Murugan’s mother Pachaiyamma refuses to accept that her son has been killed and falls into depression. Deeply affected by his mother’s condition and to seek revenge for his brother’s death, Chidambaram murders Vadakkooran. Sivasami’s family is forced to flee out of the village and from then on it’s all about their survival.
Superficially seen, ‘Asuran’ is a revenge drama that is triggered by greed for land. But if you pay close attention, it is actually a dark tale on caste injustice, particularly dalit oppression. Though caste names have not been used, what the makers have intended to show is quite evident. The same becomes more clear with the flashback portions where we are shown school going girls getting attacked publicly for wearing slippers. Had the flashback was a bit shorter, the film would have worked much better.
Right from the very shot of a calm moonlit stream getting disturbed by Sivasami and his son running for their life, Vetrimaaran’s craft is on display. Some lengthy shots are staged and shot brilliantly with the help of his frequent collaborator, DOP Velraj. The bird’s eye view of the agricultural fields and the long walks through barren lands all absorbs the audience to feel the heat, both in the atmosphere and in the storyline.
GV Prakash’s music is a major asset to this film as he gets the rural flavour spot on.

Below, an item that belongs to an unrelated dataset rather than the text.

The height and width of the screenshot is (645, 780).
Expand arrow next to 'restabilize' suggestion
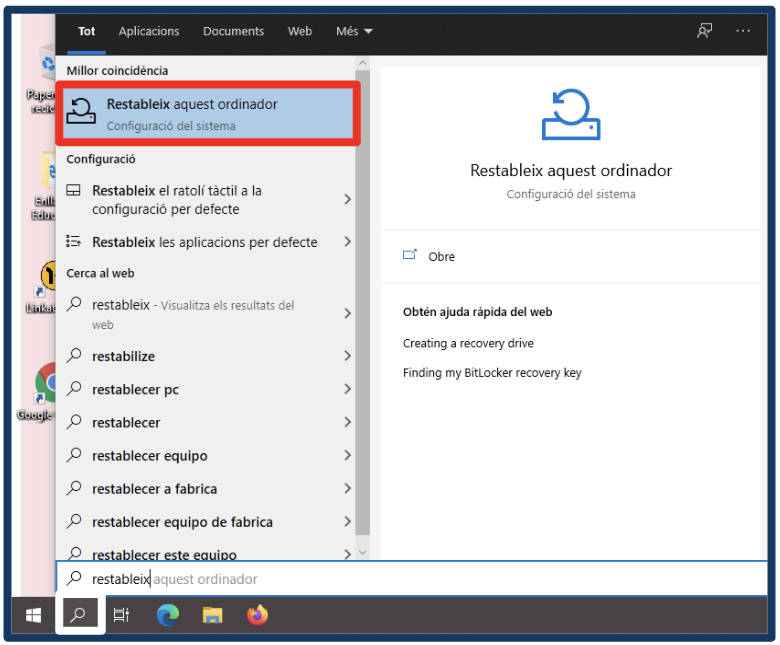pos(347,356)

The song ‘Ellu Vaaya Pookalaye’ will shatter even the strongest of hearts. His thumping background score aided by slo-mo edits and Dhanush’s fierce persona all syncs perfectly to elevate the mass moments. Peter Hein’s action choreography deserves a special mention as it has been a long time since such we’ve seen such ferocious stunts. Thankfully, the actors were up for the challenge.
On the down side, it seems like the makers were completely ignorant of the lip sync issue. There was an inconsistency throughout and felt very odd at the beginning. Guess better dialogues were added in the dubbing stage but it still could have been avoided.
Coming to the performances, Dhanush is at his stunning best, both as the forty plus Sivasami and his younger version. It is the former that gives him more scope to showcase the range he possesses as an actor. He is ably supported by the two newcomers Ken Karunas and Teejay Arunasalam, both of whom showed much promise. Manju Warrier’s is a case of brilliance in casting as the Malayali actress stood up with the effortlessness of Dhanush. She even nailed the tough Nellai slang and looked so convincing as the underprivileged Tamil woman. Pasupathi was the calm amidst all the storm and just seeing him on screen gave some sort of assurance. It’s a crime that filmmakers these enough don’t give enough fodder for this highly talented actor.
Vetrimaaran and his co-writer Manimaaran have worked superbly on the layers as the caste commentary is never on face. And the film never lets out a wrong message – it clearly says that revenge is never a solution. Moreover, the politics in the film reminds one of the Pa Ranjith brand of cinema. Even the last dialogue, a very powerful one, where Sivasami stresses on the importance of education resonates with BR Ambedkar’s famous words – educate, organise, agitate.
In a nutshell, ‘Asuran’ is another gem from the Vetrimaaran-Dhanush duo. It’s as raw as it gets and is elevated to the next level by its actors, especially Dhanush who delivers a truly asura level performance!